BSCI437 Lecture 5: Taxonomy
Classification/Taxonomy.
Excellent reference. http://www.ncbi.nlm.nih.gov/ICTVdb/index.htm
Criteria for classification:
1. Disease symptoms
2. Physical structure of the virus particle.
3. Genome composition and structure
Classical:
1. Morphology first,
2. followed by grouping according to physical and chemical composition,
3. followed by genetic relatedness.
Molecular: Classification is currently moving toward nucleic acid sequence analysis.
Classification and Nomenclature:
ICTV-International Committee on Taxonomy of Viruses (meets every 4 years).
Present totals (2000): 3 orders, 56 families, 9 subfamilies, 233 genera, and 1550 species.
Family- A group of genera with common characteristics.
 Capitalized, Italicized, and end in -viridae.
 Examples-Picornaviridae (picornavirus family is also acceptable), Herpesviridae
(herpesvirus family).
Subfamilies- Groups within some large families.
 Capitalized, Italicized, end in -virinae.
 Examples- Alphaherpesvirinae, Betaherpesvirinae, Gammaherpesvirinae.
Genus- A group of virus species sharing common characteristics.
 Capitalized, Italicized, ends in-virus.
 Examples-Rhinovirus, Simplexvirus
Species- A cluster of strains from a variety of sources or a population of strains from one
particular source, all of which have in common a set pattern of stable properties that
separates the cluster from other clusters or strains.
 Not capitalized or italicized.
 Examples: poliovirus, human immunodeficiency virus.
Example with a common virus (herpes simplex virus 1)
 Family: Herpesviridae or herpesvirus family;
 Subfamily: Alphaherpesvirinae;
 Genus: Simplexvirus;
 Species: herpes simplex virus 1.
Another example: Poliovirus
 Family: Picornaviridae or picornavirus family;
 Subfamily: None;
 Genus: Enterovirus;
 Species: poliovirus
Further breakdowns not recognized by the ICTV:
Strain- different lines of isolates of the same virus.

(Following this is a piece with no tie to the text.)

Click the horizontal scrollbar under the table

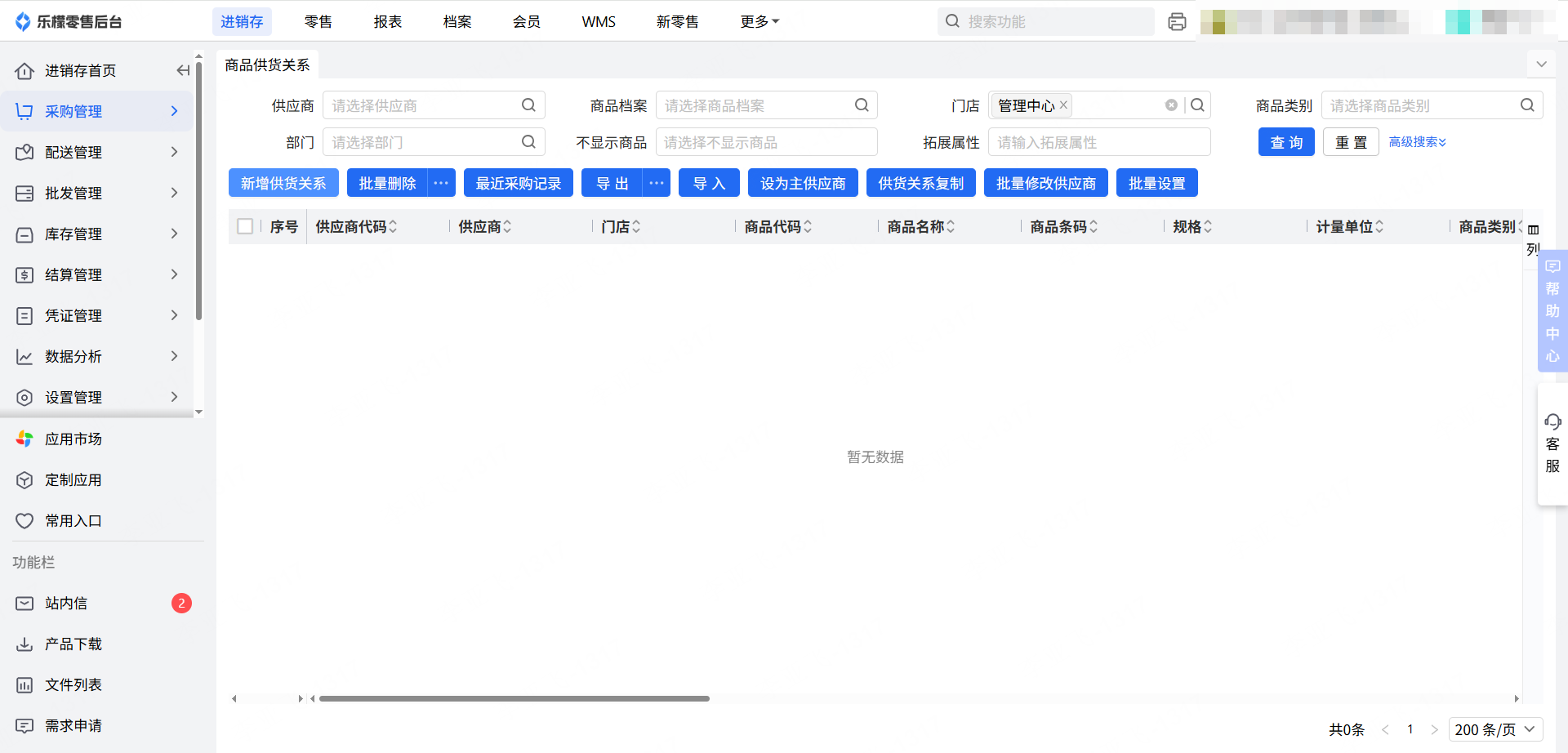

Example: Isolated from different geographical locations.
Type- different serotype (different antigenic specificity) of the same virus. Influenza
type A or B. There may also be “subtypes” within a particular type.
Group- sub-category of species, division often based on genomic sequence similarities or
origin. HIV group M (Main), N (Neither M or O), or O (Outlier). There may also be
“subgroups” (sometimes called clades) within a particular group (subgroups A-J of group
M HIV).
Varient-Virus whose phenotype differs from original wild type strain but where the
genetic basis for the difference is not known.
Origins of some viral names
• Picorna: Pico (small) + RNA
• Toga: wearing a toga
• Corona: wearing a crown
• Retro: use retrotransposition
• Filo: Look fibrous
• Papilloma: infections result in papilla (bumps on skin), e.g. warts
• Adeno: infections of respiratory tract
• Hepadna: hepatitis + DNA
• Herpes: produce scaly (snake skin) lesions
• Pox: infections produce pox lesions
Special cases: Satellite viruses, Satellite RNAs and Defective Interfering Elements.
Consider the world of viruses as an ecological habitat. In such habitats, organisms tend
to evolve relationships with one another: mutualistic, commensalistic, symbiotic, and
parasitic. Viruses are no different.
 Satellite viruses
o Viruses with separate genomes that are encapsidated inside viral particles
produced by a “helper” virus.
o They also rely on the helper virus replicative machinery to replicate their
genomes.
o Example: the M1 virus of yeast is the satellite, and the L-A virus is the
helper. M1 encodes a toxin. The M1 dsRNA genome is encapsidated


inside of viral particles produced by L-A, and is replicated by the L-A
RNA-dependent RNA polymerase.
Satellite RNAs:
o Naked RNAs that are not encapsidated inside of viral particles.
o However, they do rely upon a helper virus for replication.
o Often found in plants.
Defective Interfering Elements (DI’s):
o Genomes are derived from a helper virus.
o They tend to be deletion mutants that have lost their ability to encode
proteins, but retain their ability to be replicated by the helper virus
replicative machinery.
o Called defective interfering because they are
 defective in their ability to produce proteins, and
 they tend to interfere with satellite viruses/RNAs by their ability to
out compete for helper virus resources.